The summit, the first in three years, comes after a long period of bitter hostilities focused on a territorial dispute and Japan's 20th century treatment of China.
Relations plunged in 2012 when Tokyo nationalised part of the Senkaku islands, an uninhabited chain in the East China Sea.
It insisted the move was a mere administrative change of ownership, and said it had done so to prevent their being bought by an inflammatory nationalist who wanted to build on them.
China, which claims the islands under the name Diaoyus, reacted with fury, accusing Japan of upsetting a delicate equilibrium that had held for decades. Japan has refused even to acknowledge the existence of competing claims.
The islands became the scene of regular confrontations between paramilitary vessels as both countries pressed their ownership amid rising nationalist sentiment.
Military jet fighters also weighed in as China unilaterally carved out an air control zone and battleships eyed each other warily over the horizon, leading to warnings a mistake could result in a military conflict that would draw in the United States.
That appeared to have taken a step back on Monday with the Abe-Xi meet.
"I asked him that we implement a maritime communication mechanism, and I think we will start working on concrete steps toward it," Abe told reporters referring to a hotline Japan has frequently urged.

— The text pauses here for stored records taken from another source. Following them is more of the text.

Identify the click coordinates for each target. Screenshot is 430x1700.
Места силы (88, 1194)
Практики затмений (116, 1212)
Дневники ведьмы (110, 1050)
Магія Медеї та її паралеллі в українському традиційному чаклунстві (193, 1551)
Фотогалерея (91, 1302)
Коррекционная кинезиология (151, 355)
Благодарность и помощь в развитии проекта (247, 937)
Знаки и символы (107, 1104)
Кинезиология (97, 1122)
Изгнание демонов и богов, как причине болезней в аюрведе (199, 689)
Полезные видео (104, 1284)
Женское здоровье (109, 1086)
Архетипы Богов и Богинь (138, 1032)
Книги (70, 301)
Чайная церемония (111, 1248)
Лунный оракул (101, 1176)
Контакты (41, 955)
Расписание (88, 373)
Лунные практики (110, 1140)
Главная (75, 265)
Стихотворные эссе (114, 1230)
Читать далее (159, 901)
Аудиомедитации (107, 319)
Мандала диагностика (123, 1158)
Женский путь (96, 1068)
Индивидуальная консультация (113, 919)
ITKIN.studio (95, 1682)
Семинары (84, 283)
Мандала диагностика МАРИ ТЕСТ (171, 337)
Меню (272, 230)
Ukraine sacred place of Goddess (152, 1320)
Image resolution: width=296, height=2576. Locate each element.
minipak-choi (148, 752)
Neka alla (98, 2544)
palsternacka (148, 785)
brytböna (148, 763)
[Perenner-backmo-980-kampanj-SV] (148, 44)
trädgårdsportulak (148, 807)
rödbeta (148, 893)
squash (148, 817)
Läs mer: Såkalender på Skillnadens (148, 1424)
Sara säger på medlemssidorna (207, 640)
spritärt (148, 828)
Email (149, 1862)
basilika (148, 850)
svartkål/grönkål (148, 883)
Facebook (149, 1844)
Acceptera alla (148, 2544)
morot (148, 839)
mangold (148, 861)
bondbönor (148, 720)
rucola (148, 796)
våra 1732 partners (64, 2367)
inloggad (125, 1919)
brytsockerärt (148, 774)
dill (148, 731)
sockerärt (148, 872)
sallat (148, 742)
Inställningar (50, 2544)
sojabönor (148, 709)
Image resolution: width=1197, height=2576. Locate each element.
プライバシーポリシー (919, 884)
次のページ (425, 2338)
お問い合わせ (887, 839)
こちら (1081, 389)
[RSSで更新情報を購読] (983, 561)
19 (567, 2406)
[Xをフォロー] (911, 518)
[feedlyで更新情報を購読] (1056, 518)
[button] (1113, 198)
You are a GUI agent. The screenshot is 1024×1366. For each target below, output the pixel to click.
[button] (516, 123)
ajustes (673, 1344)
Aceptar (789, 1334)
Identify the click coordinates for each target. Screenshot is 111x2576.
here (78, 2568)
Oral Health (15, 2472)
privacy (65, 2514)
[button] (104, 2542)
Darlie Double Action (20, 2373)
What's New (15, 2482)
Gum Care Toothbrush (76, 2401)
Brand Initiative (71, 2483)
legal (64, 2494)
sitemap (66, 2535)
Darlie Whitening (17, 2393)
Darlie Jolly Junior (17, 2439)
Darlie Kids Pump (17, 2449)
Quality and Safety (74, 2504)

Ties thawed in recent months as intense but low-profile diplomacy began amid concerns on both sides that their highly-interdependent economies were suffering.
The icebreaker summit came after Tokyo and Beijing issued finely worded statements on Friday, which both spun as a victory on their own terms.
"The two sides have acknowledged that different positions exist between them regarding the tensions which have emerged in recent years over the Diaoyu Islands and some waters in the East China Sea," an English-language statement from the Chinese authorities said.
It added that they "agreed to prevent the situation from aggravating through dialogue and consultation and establish crisis management mechanisms to avoid contingencies".
Chinese media insisted the wording amounted to an acknowledgement that a dispute existed, while Japan said the agreement to disagree was only over the cause of tension -- which it said was Chinese aggression.
At Monday's summit, which took place in the Great Hall of the People in Beijing, Abe and Xi were seen shaking hands, offering a picture that will be highly symbolic.
Abe made brief contact with Chinese Prime Minister Li Keqiang last month at an international gathering in Italy, followed by other meetings between senior officials of both countries and a visit to China by a major Japanese business delegation.